3. Bassas da India émerge dans le Sud du canal de Mozambique à 350 kilomètres à l’Ouest de Madagascar et 125 kilomètres dans le Nord-Ouest d’Europa. Des cinq îles Éparses, Bassas da India est la plus inhospitalière. Elle se présente comme un atoll en formation ayant la forme d’un cercle presque parfait et dénudé. La couronne de madrépores isole de l’océan un lagon intérieur. À marée basse, son diamètre mesure une douzaine de kilomètres. Mais à marée haute et à l’exception de quelques rochers isolés, l’îlot est recouvert par la mer d’une épaisseur peu importante : sa situation au ras des flots suffit à justifier le nom qui lui a été donné. Par suite, faune et flore terrestres sont absentes. Le récif a constitué un danger extrêmement redoutable pour la navigation au temps de la marine à voiles, à une époque où sa position était plus qu’approximative sur les cartes marines. Des épaves de navires d’époques diverses témoignent, au voisinage de ce quasi haut-fond découvrant, de nombreux naufrages. En raison des changements climatiques imminents, Bassas da India pourrait fort bien disparaître avant la fin du siècle.

Pendant très longtemps, les îles Éparses n’ont offert que des avantages limités. Elles sont dépourvues d’intérêt économique. Par manque d’eau douce, elles sont impropres à l’agriculture et à l’élevage. Leur sous-sol ne renferme ni minerais, ni richesses énergétiques. Ces éléments négatifs ont été propices à la mise en œuvre d’une politique ambitieuse de protection de la faune et de la flore des îles Éparses qui devrait logiquement favoriser leur classement au "Patrimoine mondial naturel" de l’UNESCO. En revanche, les eaux les entourant présentent une utilité économique. En application de la loi du 16 juillet 1976, un décret du 3 février 1978 a créé au large des îles Éparses une zone économique exclusive (ZEE) qui s’étend jusqu’à 200 milles marins de leurs côtes. Cette ZEE de 640.000 kilomètres carrés est soumise à la souveraineté française pour l’exploitation de ses ressources biologiques, minérales ou énergétiques.

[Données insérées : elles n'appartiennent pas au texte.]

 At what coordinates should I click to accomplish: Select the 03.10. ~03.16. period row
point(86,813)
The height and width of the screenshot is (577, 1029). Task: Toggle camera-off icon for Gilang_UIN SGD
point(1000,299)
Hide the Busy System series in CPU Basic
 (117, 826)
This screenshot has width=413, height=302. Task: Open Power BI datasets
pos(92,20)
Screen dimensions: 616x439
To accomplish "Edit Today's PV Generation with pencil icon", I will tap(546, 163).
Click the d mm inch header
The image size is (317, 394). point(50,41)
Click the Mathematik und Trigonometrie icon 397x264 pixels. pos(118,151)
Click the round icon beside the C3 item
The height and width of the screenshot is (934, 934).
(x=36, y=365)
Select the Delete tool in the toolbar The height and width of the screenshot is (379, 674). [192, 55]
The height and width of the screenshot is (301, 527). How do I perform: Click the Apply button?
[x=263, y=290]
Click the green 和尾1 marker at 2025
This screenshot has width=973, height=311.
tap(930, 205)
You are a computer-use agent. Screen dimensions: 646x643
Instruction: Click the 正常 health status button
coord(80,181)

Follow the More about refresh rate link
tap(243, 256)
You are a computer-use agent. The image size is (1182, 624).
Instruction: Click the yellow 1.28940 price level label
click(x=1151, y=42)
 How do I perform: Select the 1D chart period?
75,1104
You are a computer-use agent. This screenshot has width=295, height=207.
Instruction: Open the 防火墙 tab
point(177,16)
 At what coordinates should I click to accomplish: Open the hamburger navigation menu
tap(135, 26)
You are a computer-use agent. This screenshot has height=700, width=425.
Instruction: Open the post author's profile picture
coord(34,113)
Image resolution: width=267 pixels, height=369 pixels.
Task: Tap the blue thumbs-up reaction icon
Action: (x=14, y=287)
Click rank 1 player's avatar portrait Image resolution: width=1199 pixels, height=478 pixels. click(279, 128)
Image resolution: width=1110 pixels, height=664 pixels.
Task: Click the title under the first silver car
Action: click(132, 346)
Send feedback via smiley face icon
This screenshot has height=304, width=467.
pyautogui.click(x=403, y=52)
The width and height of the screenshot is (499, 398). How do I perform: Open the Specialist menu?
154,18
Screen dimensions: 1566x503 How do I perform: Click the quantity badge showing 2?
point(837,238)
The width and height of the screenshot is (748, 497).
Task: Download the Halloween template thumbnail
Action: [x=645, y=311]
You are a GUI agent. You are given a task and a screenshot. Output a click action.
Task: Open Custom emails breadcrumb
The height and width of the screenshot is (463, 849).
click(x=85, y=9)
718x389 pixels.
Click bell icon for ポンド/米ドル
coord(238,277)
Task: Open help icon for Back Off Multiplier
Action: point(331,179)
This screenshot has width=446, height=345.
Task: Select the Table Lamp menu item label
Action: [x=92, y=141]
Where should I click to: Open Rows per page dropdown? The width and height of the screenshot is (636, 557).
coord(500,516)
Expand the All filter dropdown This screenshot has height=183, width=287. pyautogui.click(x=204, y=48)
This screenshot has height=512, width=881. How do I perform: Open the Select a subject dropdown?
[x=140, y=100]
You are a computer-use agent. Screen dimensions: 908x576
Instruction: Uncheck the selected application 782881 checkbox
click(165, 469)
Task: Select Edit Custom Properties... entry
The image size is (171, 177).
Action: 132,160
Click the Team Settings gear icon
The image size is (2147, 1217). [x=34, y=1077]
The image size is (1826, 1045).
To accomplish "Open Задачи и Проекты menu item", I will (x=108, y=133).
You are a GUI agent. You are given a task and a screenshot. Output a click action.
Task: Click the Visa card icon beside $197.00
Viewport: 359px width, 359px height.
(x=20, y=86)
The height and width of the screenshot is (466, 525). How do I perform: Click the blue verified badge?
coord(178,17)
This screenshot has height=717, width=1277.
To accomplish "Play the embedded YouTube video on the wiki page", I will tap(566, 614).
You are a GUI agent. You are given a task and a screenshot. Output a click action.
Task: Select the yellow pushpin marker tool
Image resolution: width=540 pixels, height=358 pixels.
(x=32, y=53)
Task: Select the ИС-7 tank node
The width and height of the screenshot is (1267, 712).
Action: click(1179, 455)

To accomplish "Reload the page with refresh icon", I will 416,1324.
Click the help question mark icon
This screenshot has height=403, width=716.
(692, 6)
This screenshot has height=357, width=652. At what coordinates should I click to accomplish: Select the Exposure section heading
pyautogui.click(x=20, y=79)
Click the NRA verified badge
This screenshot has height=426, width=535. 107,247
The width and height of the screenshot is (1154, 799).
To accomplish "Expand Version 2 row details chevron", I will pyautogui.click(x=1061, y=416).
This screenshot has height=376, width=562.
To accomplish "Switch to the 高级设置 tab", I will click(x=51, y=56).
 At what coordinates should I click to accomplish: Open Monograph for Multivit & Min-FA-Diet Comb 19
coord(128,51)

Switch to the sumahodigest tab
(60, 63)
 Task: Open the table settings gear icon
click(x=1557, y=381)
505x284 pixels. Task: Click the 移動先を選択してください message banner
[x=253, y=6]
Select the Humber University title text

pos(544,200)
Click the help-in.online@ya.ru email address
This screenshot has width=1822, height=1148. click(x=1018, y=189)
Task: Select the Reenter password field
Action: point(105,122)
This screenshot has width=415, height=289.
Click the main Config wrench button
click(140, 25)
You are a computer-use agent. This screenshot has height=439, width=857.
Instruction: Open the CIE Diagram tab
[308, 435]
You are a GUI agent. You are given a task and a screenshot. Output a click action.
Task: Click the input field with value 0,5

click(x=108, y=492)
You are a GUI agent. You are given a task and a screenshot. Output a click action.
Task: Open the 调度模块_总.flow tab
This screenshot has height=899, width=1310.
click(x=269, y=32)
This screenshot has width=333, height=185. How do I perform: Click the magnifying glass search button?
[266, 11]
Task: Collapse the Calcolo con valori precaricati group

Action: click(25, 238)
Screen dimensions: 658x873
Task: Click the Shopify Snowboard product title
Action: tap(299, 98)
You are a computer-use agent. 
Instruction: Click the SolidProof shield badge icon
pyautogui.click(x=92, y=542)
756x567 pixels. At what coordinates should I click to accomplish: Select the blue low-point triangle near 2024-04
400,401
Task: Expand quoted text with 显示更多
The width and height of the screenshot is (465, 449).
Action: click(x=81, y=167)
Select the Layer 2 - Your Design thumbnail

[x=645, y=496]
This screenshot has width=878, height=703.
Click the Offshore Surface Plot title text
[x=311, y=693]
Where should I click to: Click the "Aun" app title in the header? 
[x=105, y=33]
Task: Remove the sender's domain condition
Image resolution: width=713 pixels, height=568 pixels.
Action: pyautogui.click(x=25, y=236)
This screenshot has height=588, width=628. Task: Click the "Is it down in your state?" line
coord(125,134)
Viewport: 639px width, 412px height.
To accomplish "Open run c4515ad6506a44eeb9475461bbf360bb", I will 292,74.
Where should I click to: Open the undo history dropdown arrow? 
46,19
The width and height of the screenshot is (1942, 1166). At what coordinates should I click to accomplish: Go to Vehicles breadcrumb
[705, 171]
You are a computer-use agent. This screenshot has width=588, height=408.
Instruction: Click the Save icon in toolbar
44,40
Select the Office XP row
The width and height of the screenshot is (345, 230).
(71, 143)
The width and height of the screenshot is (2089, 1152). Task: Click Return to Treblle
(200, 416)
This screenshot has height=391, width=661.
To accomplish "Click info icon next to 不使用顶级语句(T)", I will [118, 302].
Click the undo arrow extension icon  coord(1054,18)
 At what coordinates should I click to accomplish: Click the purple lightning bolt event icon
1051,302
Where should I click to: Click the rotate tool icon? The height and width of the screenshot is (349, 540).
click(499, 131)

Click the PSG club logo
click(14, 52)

Les îles Éparses présentent aussi un intérêt au plan météorologique. Les stations implantées à Europa, à Juan de Nova, à Tromelin et aux Glorieuses ont pour mission de détecter la trajectoire des cyclones qui menacent les populations locales. Depuis 2001, l’automatisation des stations est effective à Juan de Nova, aux Glorieuses et à Europa. Le personnel de Météo-France n’est maintenu qu’à Tromelin en raison de la position du récif sur la Route des cyclones. Afin de faciliter les liaisons avec La Réunion, des pistes d’atterrissage ont été aménagées à Tromelin, à Europa, à Juan de Nova et à la Grande Glorieuse. Depuis le 26 juin 1960, date de l’indépendance malgache, les liaisons sont assurées entre La Réunion et ces îlots par des Transall C-160 de la base aérienne 181 "Lieutenant Roland Garros" de Gillot.